RECORDS PROVIDED below:
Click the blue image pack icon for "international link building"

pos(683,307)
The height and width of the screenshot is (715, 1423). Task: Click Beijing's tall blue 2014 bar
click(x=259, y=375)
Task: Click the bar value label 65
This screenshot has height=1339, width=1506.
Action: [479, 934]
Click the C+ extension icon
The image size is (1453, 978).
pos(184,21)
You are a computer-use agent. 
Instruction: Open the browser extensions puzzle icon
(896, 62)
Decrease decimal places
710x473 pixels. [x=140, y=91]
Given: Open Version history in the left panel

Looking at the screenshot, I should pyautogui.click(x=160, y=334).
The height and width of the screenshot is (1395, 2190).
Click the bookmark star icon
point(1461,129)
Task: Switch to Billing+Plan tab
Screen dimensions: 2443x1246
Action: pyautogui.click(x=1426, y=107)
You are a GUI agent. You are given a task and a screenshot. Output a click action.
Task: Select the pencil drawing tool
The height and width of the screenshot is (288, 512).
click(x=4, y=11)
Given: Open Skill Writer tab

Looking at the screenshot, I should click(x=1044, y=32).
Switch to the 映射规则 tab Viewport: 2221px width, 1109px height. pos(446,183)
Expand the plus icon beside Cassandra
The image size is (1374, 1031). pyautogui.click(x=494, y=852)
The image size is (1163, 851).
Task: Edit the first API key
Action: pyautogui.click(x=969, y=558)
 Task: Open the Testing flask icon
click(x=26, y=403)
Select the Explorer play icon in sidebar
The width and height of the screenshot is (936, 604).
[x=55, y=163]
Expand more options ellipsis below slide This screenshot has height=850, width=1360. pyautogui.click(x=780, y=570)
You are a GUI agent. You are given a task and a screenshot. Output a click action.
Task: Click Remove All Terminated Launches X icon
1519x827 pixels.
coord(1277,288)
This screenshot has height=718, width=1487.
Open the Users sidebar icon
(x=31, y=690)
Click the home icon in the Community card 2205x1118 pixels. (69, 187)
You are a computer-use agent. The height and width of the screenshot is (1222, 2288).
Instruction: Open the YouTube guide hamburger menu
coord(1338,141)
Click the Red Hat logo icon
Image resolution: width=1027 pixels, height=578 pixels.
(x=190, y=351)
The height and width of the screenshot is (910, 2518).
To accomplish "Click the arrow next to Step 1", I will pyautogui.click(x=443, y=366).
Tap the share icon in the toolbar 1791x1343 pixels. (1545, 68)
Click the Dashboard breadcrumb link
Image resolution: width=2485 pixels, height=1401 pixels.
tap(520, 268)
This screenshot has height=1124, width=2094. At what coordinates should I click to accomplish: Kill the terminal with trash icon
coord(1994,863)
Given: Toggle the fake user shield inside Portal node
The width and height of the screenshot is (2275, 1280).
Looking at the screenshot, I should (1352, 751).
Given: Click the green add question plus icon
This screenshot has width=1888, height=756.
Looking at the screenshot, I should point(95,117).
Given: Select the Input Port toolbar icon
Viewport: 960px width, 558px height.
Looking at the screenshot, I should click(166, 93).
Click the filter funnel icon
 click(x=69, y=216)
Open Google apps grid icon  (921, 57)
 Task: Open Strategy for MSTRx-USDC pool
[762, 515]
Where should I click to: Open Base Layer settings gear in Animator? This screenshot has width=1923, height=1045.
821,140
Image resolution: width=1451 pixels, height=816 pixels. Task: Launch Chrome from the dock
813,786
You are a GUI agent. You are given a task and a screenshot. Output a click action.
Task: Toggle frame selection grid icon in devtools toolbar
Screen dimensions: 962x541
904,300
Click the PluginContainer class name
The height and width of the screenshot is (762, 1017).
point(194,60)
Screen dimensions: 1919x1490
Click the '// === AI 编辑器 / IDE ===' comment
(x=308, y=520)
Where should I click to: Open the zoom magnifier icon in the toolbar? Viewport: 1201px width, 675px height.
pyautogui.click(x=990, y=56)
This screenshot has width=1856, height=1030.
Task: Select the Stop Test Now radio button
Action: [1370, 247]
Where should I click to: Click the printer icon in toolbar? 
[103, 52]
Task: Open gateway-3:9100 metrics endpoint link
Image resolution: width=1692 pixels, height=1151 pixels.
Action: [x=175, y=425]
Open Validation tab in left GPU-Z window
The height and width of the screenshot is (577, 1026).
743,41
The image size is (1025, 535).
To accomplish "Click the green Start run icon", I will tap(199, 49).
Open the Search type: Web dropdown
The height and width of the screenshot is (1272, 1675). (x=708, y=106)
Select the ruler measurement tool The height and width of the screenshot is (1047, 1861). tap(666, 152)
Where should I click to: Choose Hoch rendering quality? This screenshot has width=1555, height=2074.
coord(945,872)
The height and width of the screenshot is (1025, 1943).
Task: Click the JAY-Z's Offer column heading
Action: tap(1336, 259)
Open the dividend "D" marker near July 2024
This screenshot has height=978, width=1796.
End of RECORDS PROVIDED.
TASK PROMPT
Return every line from the entries that holds the string "Toggle".

WRITTEN ANSWER
Given: Toggle the fake user shield inside Portal node
Task: Toggle frame selection grid icon in devtools toolbar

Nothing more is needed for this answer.